'''

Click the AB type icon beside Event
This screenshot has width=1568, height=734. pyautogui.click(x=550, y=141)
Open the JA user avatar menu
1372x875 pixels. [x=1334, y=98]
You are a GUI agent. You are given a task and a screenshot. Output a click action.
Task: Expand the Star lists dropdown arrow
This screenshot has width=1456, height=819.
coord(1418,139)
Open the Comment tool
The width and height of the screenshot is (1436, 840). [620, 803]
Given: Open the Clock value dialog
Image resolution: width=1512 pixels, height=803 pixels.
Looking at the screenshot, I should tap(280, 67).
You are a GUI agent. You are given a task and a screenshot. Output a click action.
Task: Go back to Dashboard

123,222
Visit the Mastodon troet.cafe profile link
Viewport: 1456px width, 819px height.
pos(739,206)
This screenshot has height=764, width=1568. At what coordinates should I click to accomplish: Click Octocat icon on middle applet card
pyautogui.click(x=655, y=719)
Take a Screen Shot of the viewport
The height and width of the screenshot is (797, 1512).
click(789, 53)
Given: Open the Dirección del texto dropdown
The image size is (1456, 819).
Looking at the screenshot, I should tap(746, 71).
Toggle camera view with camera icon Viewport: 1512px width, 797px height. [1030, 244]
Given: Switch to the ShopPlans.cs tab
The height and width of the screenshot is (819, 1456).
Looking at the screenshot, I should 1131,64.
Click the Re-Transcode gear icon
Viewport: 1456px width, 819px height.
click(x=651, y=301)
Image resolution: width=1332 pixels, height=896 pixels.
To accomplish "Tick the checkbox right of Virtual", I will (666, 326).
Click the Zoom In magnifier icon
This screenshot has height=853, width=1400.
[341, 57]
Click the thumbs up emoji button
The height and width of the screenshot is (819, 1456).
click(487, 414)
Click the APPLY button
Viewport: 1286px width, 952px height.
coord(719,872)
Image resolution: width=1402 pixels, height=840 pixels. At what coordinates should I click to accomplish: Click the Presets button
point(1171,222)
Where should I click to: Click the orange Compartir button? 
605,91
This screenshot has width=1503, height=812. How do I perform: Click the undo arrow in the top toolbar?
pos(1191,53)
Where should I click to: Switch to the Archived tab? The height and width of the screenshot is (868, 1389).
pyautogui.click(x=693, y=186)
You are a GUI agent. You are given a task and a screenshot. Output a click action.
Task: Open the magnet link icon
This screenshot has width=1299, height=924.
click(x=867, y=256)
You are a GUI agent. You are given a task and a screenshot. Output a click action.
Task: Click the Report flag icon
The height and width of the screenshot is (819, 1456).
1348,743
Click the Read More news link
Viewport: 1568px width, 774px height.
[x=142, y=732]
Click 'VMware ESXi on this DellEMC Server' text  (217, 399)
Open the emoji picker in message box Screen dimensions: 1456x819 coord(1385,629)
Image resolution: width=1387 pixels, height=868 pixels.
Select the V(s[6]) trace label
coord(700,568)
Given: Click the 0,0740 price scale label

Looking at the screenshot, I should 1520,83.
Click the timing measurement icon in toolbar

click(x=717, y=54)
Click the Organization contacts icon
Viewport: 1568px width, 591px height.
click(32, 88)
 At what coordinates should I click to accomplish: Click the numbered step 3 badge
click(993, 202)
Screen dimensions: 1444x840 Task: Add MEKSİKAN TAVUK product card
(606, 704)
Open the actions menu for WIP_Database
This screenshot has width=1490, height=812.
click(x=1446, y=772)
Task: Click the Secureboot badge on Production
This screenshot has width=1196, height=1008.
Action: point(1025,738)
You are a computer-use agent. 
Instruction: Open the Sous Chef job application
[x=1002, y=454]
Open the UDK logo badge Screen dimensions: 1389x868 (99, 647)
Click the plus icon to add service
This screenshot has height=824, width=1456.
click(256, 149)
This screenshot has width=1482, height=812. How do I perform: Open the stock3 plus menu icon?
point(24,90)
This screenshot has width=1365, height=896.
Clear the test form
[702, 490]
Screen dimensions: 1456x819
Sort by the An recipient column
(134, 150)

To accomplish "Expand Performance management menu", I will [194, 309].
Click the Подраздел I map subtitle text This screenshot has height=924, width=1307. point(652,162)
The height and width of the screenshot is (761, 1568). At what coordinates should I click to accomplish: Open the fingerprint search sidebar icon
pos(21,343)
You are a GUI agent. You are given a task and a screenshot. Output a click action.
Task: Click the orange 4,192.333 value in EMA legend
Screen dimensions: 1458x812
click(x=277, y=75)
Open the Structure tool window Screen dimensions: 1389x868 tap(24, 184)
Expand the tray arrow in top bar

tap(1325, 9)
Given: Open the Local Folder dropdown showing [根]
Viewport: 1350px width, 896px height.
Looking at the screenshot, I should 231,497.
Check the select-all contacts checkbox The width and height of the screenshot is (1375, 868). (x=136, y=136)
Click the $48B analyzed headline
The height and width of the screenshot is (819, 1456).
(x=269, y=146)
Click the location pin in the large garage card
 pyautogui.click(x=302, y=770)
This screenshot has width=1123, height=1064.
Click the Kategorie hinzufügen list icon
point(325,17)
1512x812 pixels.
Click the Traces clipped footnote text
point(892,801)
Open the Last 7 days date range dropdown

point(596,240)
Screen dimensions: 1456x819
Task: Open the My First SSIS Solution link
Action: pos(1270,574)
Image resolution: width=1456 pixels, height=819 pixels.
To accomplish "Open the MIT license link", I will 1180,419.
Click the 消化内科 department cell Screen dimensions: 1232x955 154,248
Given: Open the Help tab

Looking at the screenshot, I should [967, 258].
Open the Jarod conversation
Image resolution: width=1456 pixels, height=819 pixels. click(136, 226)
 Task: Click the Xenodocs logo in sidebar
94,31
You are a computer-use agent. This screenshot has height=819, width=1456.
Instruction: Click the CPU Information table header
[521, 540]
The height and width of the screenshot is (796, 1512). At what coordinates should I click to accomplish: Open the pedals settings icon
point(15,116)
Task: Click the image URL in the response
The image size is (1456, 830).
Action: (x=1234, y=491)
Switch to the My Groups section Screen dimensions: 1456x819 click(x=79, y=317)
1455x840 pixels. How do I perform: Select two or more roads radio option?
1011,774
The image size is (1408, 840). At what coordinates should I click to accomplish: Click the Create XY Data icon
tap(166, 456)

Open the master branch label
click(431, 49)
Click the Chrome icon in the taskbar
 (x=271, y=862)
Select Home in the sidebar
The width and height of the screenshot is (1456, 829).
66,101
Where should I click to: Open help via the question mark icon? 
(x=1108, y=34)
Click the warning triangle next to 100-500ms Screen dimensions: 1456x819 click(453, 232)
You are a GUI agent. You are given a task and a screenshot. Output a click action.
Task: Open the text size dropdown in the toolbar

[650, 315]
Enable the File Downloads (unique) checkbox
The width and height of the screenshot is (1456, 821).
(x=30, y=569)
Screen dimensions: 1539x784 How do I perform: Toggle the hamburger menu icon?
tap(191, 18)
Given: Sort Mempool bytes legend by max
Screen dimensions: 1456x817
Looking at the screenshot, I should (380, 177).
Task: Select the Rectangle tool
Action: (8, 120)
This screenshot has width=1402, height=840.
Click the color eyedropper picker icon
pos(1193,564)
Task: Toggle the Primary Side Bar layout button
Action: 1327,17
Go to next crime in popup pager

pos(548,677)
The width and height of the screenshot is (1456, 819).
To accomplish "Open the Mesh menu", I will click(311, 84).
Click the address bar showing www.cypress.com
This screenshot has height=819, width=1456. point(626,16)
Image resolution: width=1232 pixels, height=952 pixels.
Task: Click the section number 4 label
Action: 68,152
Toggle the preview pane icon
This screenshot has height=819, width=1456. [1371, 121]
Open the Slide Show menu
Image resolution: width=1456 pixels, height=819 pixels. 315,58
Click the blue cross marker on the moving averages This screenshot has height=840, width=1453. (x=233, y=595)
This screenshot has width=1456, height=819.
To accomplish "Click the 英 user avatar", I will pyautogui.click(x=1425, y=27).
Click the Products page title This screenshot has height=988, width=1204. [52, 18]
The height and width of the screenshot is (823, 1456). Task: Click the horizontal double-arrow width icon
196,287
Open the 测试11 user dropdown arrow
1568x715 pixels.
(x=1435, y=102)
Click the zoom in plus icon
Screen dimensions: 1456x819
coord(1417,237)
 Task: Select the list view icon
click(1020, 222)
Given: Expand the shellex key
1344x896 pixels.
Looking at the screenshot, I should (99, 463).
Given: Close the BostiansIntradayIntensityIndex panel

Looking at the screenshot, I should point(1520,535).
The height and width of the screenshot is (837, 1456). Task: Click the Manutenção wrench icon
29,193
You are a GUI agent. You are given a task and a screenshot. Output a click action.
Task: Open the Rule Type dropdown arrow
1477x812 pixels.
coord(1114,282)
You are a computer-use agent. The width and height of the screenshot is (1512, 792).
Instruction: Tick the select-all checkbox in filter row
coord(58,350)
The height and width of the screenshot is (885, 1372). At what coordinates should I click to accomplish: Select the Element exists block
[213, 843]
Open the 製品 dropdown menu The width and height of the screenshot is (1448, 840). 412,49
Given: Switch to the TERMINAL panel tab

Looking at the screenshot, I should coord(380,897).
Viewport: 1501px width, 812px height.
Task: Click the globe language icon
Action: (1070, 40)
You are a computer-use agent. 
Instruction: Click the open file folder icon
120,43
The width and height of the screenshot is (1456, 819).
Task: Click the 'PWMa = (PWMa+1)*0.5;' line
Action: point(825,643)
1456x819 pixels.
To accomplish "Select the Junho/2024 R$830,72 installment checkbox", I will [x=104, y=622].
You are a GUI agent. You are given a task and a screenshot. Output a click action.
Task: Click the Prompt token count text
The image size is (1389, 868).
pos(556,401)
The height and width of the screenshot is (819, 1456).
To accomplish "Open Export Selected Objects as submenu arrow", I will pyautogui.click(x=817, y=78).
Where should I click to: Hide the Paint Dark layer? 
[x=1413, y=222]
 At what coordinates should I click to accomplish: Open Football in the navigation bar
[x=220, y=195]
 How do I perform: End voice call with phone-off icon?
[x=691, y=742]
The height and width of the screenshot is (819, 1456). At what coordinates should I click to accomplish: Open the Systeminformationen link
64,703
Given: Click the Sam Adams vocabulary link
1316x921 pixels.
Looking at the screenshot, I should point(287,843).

'''

■ What the task asks ■
Starting with the first line of the records above, give back each line exactly until the line with "Click the Zoom In magnifier icon" has been given as well.

■ Result ■
Click the AB type icon beside Event
This screenshot has width=1568, height=734. pyautogui.click(x=550, y=141)
Open the JA user avatar menu
1372x875 pixels. [x=1334, y=98]
You are a GUI agent. You are given a task and a screenshot. Output a click action.
Task: Expand the Star lists dropdown arrow
This screenshot has width=1456, height=819.
coord(1418,139)
Open the Comment tool
The width and height of the screenshot is (1436, 840). [620, 803]
Given: Open the Clock value dialog
Image resolution: width=1512 pixels, height=803 pixels.
Looking at the screenshot, I should tap(280, 67).
You are a GUI agent. You are given a task and a screenshot. Output a click action.
Task: Go back to Dashboard

123,222
Visit the Mastodon troet.cafe profile link
Viewport: 1456px width, 819px height.
pos(739,206)
This screenshot has height=764, width=1568. At what coordinates should I click to accomplish: Click Octocat icon on middle applet card
pyautogui.click(x=655, y=719)
Take a Screen Shot of the viewport
The height and width of the screenshot is (797, 1512).
click(789, 53)
Given: Open the Dirección del texto dropdown
The image size is (1456, 819).
Looking at the screenshot, I should tap(746, 71).
Toggle camera view with camera icon Viewport: 1512px width, 797px height. [1030, 244]
Given: Switch to the ShopPlans.cs tab
The height and width of the screenshot is (819, 1456).
Looking at the screenshot, I should 1131,64.
Click the Re-Transcode gear icon
Viewport: 1456px width, 819px height.
click(x=651, y=301)
Image resolution: width=1332 pixels, height=896 pixels.
To accomplish "Tick the checkbox right of Virtual", I will (666, 326).
Click the Zoom In magnifier icon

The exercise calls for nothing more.